JLS & THE WORLD BLUE BAND
Zum großartigen Konzert von John Lee Sanders und der World Blue Band in Zachis Hinterhofkneipe
Wartenberg Vorgesehen war ein Konzert, aber dann wurde es eine Party. Und wie das manchmal bei Partys so ist, kamen einige nicht, die eigentlich vorgehabt hätten sich John Lee Sanders and the World Blue Band in Zachis Hinterhofkneipe anzuhören. Gedränge also nur auf der kleinen Bühne, auch wenn der Bandleader nicht sehr viel Platz wegnimmt. Aber schließlich hatte dieser Mann am Piano, der auch mal zum Saxophon greift und schon für Stevie Wonder, Little Richard oder Jimmy Page gespielt hat, vier Musiker und eine Sängerin mitgebracht.
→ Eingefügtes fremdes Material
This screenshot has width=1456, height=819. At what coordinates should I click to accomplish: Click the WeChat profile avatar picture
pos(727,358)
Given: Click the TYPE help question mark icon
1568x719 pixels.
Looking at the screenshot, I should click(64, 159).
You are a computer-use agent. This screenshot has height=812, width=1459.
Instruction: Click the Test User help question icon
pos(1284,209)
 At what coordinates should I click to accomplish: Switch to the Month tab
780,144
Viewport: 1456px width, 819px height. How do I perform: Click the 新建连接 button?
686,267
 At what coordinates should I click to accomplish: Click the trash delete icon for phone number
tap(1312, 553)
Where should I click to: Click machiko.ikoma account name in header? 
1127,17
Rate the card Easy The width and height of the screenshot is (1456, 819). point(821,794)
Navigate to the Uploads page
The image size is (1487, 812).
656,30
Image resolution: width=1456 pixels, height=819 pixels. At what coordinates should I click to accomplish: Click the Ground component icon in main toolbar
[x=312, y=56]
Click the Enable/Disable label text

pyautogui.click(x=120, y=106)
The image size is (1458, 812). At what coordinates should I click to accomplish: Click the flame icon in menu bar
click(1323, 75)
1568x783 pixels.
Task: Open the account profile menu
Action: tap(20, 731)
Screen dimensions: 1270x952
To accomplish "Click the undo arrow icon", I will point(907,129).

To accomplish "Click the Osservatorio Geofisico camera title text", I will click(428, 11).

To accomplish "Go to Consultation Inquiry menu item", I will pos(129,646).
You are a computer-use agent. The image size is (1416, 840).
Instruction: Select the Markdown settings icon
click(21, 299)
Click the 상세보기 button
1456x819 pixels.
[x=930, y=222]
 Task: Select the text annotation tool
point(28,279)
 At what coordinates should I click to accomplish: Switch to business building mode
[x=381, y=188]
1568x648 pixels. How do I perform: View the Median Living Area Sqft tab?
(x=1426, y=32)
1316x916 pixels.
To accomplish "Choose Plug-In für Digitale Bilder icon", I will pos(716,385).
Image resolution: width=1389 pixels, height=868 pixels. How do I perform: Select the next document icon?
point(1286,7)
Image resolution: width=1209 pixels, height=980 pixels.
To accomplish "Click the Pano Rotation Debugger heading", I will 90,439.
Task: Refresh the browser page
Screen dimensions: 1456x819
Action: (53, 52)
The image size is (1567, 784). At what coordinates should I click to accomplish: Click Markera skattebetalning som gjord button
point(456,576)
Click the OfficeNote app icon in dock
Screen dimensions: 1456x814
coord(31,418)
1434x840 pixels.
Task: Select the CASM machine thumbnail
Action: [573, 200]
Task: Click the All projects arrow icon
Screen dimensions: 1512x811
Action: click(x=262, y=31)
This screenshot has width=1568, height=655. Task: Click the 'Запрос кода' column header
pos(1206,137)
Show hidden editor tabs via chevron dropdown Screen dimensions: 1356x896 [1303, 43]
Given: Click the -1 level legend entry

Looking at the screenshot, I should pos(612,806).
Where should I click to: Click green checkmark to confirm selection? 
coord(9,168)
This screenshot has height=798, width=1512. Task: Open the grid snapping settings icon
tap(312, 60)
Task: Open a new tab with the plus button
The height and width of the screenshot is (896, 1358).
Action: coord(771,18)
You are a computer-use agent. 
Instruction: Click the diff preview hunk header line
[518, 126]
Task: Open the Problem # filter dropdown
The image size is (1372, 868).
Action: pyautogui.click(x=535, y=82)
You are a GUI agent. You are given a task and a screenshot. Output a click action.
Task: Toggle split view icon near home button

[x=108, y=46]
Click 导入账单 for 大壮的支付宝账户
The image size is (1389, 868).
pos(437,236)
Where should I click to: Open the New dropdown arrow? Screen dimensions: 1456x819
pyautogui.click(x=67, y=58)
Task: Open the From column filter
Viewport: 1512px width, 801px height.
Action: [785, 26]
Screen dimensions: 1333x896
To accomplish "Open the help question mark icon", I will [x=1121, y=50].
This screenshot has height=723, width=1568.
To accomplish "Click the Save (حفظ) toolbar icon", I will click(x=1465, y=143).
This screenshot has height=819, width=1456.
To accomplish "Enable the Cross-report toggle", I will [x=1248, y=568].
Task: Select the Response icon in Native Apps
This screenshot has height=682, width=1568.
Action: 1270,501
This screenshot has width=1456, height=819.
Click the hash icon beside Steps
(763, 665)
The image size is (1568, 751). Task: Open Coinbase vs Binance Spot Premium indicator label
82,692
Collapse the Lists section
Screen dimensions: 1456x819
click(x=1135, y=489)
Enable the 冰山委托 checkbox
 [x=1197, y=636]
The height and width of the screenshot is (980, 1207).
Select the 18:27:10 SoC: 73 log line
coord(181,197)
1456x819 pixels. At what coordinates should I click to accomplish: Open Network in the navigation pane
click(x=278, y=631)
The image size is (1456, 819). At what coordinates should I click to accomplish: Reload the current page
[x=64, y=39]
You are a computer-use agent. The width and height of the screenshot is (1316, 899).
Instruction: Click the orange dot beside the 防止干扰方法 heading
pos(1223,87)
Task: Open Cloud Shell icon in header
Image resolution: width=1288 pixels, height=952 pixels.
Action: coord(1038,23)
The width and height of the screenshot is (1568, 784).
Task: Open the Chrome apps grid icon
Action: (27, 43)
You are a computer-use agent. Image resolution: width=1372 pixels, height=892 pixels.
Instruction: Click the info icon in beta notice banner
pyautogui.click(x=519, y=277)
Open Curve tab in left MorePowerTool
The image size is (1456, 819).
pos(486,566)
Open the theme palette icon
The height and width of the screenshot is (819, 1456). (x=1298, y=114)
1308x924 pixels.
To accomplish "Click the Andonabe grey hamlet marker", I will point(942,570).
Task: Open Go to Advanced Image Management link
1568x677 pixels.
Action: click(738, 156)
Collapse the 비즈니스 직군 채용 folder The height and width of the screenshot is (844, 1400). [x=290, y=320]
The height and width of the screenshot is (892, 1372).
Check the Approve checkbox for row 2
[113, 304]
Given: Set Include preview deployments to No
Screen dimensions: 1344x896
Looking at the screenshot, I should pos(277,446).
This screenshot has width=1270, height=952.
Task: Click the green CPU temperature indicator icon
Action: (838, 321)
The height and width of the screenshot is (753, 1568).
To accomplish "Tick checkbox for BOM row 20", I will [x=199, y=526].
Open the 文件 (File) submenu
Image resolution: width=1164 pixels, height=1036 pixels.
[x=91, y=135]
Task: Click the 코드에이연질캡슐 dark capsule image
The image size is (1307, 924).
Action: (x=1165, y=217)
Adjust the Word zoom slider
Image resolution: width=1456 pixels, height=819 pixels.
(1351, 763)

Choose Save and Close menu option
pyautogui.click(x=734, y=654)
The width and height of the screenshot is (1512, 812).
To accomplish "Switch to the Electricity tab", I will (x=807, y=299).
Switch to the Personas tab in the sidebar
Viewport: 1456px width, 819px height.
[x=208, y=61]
Das ergab einen fülligen Sound aus Rhythm&Blues, funkigem Rock und frisch-fröhlichem Blues, kurzum, es gab richtig gute Musik auf die Ohren. John Lee Sanders macht auf dem Piano und am Sax, was er will und er macht es richtig gut. Verblüfft außerdem mit einer Stimme, die keine Schwachstellen zu kennen scheint, auf irgendwelche Vergleiche mit Amerikanern afrikanischen Ursprungs soll an dieser Stelle allerdings mal verzichtet werden. Dass so viel Stimme in so wenig Körper Platz haben kann, ist jedenfalls erstaunlich. Und außerdem lugte bei dem Musiker aus Louisiana die Künstlermähne unter einem roten Barett hervor, der Verdacht, dass diese Mähne oberhalb der Nickelbrille schon eher etwas schütter ist, wurde im Laufe des Abends bestätigt. Sängerin Diana Jirkuf ist zwar um einige Lichtjahre jünger, aber sie hat nicht nur das bezauberndere Lächeln. Die Österreicherin hat eine markante Stimme, die auch Frauen erschauern lässt und den Wunsch förderte, dass der Boss wieder nach dem Saxophon greifen möge. Denn dann war der Moment für ihre Soli gekommen. Über ein Solo freute man sich allerdings auch bei Frank Folgmann, mit seiner klirrend harten Leadgitarre setzte der Essener weitere hörbare Akzente. Last but not least waren mit Gottfried Angerei am Bass und Helmar Hill an Piano und Hammondorgel zwei Österreicher zugange,, die eventuelle Vorurteile über unsere Landes-Nachbarn kräftig abbauten.Einen ungewöhnlichen Kontrast bot Drummer Jeff Boudreaux, in den USA ein gesuchter Schlagzeuger, der schon mit Liza Minelli, Lou Rawls oder Sammy Davis jr. zu hören war. Der Eindruck, dass er gleich einschlafen könnte, war falsch. Ganz im Gegenteil, er war akkurat und ausgesprochen schnell mit den Sticks unterwegs und sorgte damit für den richtigen Groove. Fazit: Wieder mal wirklich gute Musiker und ebensolche Musik beim Zachi und es haben wieder viel zu wenige mitgekriegt.